Я подумал, что, если бы меня хотели застрелить, уже бы выстрелили, медленно повернул голову. Один уцелевший из восьмерки, который жевал чуингам, держит нас под прицелом пистолета. Одна половинка морды в запекшейся крови, однако челюсти так же мерно двигаются, жвачку жуют как будто сами по себе.

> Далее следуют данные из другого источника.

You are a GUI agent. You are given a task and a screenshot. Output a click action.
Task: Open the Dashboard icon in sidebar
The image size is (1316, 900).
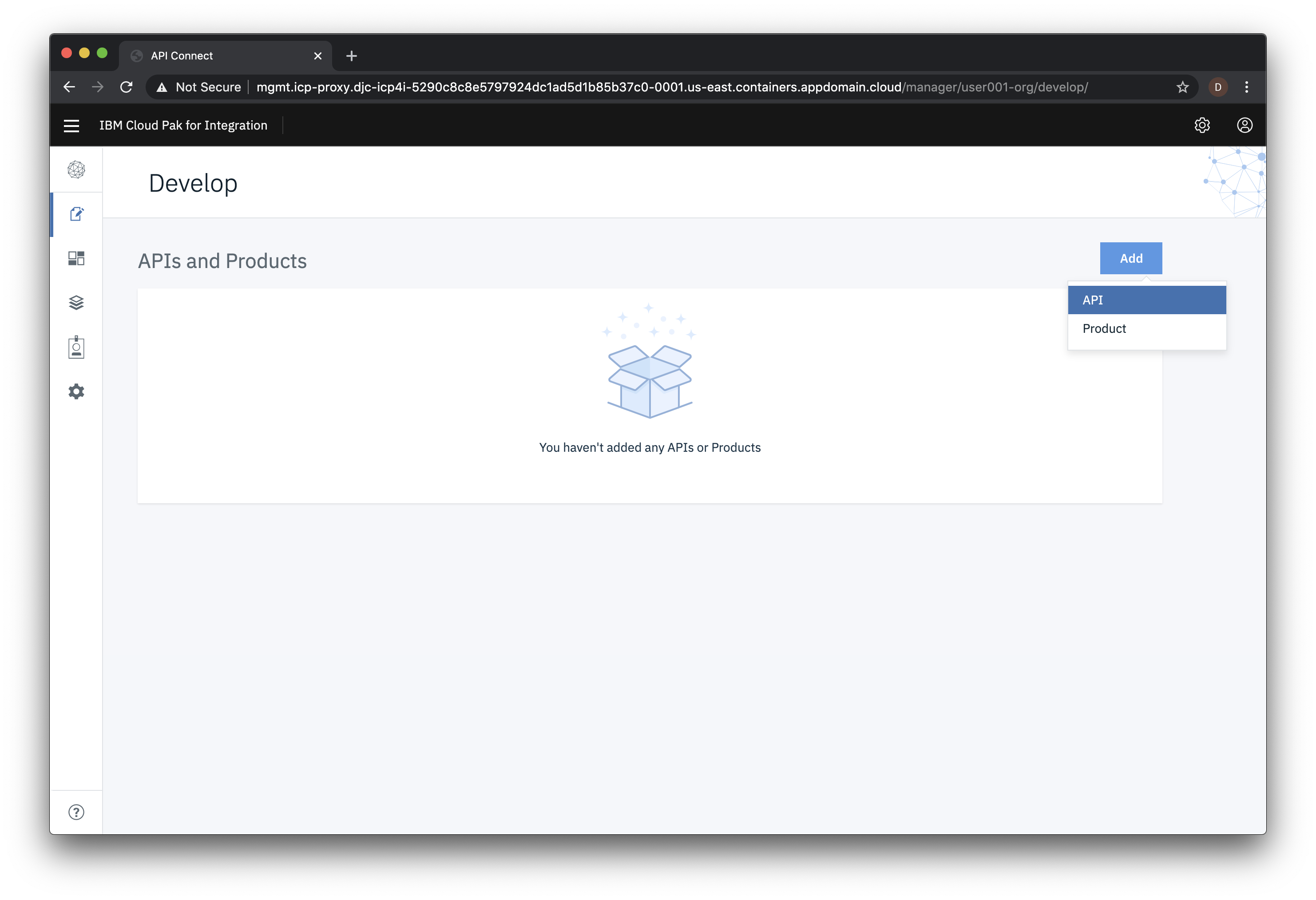point(76,258)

Торкесса бросила на меня умоляющий взгляд. Я сказал:

– Делай, что он велит.

Наемник ухмыльнулся гнусно:

– Мудрые слова. Теперь хочешь узнать, почему не застрелил?

– Не хочу, – ответил я.

Он удивился:

– Почему?

– И так все ясно.

– Но все всегда спрашивают…

– Я не все, – ответил я гордо. Добавил: – К тому же длинные разговоры слишком разбавляют экшен, снижают драйв. К тому же и так понятно, зачем берешь в заложницы. Это все равно что на дерево повесить табличку с надписью «Дерево».

– Ого! А почему?

Я посмотрел ему в глаза.

– Ты берешь ее в заложницы и хочешь, чтобы об этом узнали и не сбили вертолет. А мертвый я никому сказать не сумею, чтобы не стреляли…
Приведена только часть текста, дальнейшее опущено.